On a side note, the idea that the collective right wing gives a s**t about anyone’s life other than their own is a riot.
That was pretty much my message in a nutshell. 😉
Perfect example: the 92 Republicans who voted against the “Tribal Law and Order Act” and speaks volumes about every single one of them. Such lack of character and compassion is utterly dispicable.
I’m REALLY against military spending. That being said, the raw concept of “saving the world” is not something I’m opposed to.
What bothers me is that I would like to see an even distribution of money and responsibility between all industrialized nations.
This idea that the USA has to be the world police is seriously disturbing to me.
Actually, what bothers me the most about the ‘Aisha’s of Afghanistan are those from the right all of a sudden feigning to care about people in third world countries – mostly as a cynical rhetorical tactic to guilt the left into staying.
I’m not saying all the right doesn’t care, I was in rare agreement with Bush’s aid to Africa (minus the abstinence foolishness). But forgive me if they just seem to care more when we’re about to invade or pull out of an occupation, or are trying to spread the Gospel.
My answer to this? It sucks. But it’s likely gonna happen whether we pull out now or in another 10 years. Maybe we’re culpable for empowering the Taliban in the first place – and maybe we’re culpable for funneling more money through Pakistan now.
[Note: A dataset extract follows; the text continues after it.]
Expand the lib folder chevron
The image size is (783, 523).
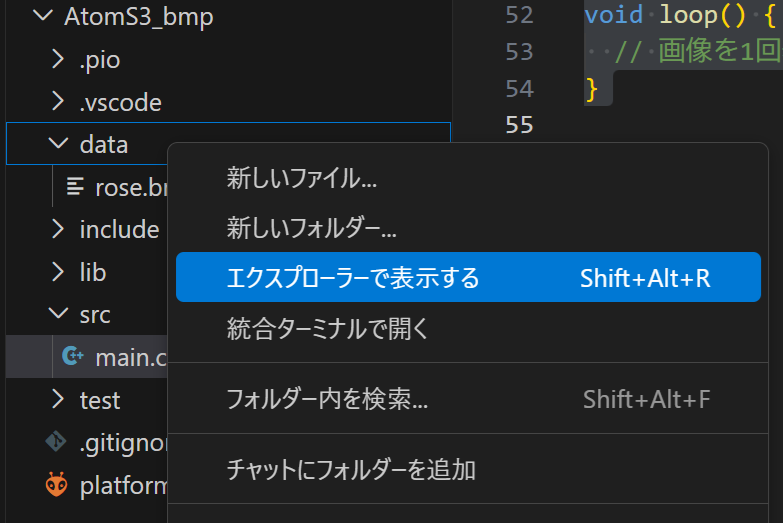(x=58, y=272)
First is first though. The miraculous salvation of women in Afghanistan is a propaganda myth.
httpsh://www.youtube.com/watch?v=R7jAT0FAGBc
Instead, let’s help support NGO’s and organizations like RAWA. While even though a few schools may offer women education and women are in parliament, can this be supported forever by occupation? Does not occupation itself strengthen the Taliban’s appeal?
I recently saw something like a 1/100 ratio for militant/civilian casualties. There is no moral equivalency between accidental and intentional, but this goes to my last point of legitimizing the Taliban as a resistance force among a segment of the Pashtun population.
While I find this talk, which I don’t really encounter much (though I do) from the left disgusting, I don’t put much currency into crocodile tears from the right either (whom really can shove it as far as I’m concerned). They are merely trying to exploit the plight of these women for continued occupation. At least, that’s my humble opinion.
Accompanying the video, Juan Cole has a few more relevant links considering the situation of women in Afghanistan.
http://www.juancole.com/2010/07/women-of-afghanistan-rethink-afghanistan-part-5.html
I do hate to say this too: There is so much pain and suffering in the world. We can’t solve it all. But, we can try to help through charities, awareness and action. It’s not a question of turning our backs.
Continued war is not necessary.
Well said, Khirad. I agree. The women of Afghanistan need our help but occupying the country isn’t the way to do it.
Hi, Marion. Another well-done piece, and thank you. I won’t even go into the whole Afghanistan part of this, however, as I was absolutely appalled by your experiences on HP. I am very glad I wasn’t there when it was going on, because those people would have gotten the riot act from me. I loathe that word, and I feel the same toward people who use it so freely- it’s despicable. Thanks for that.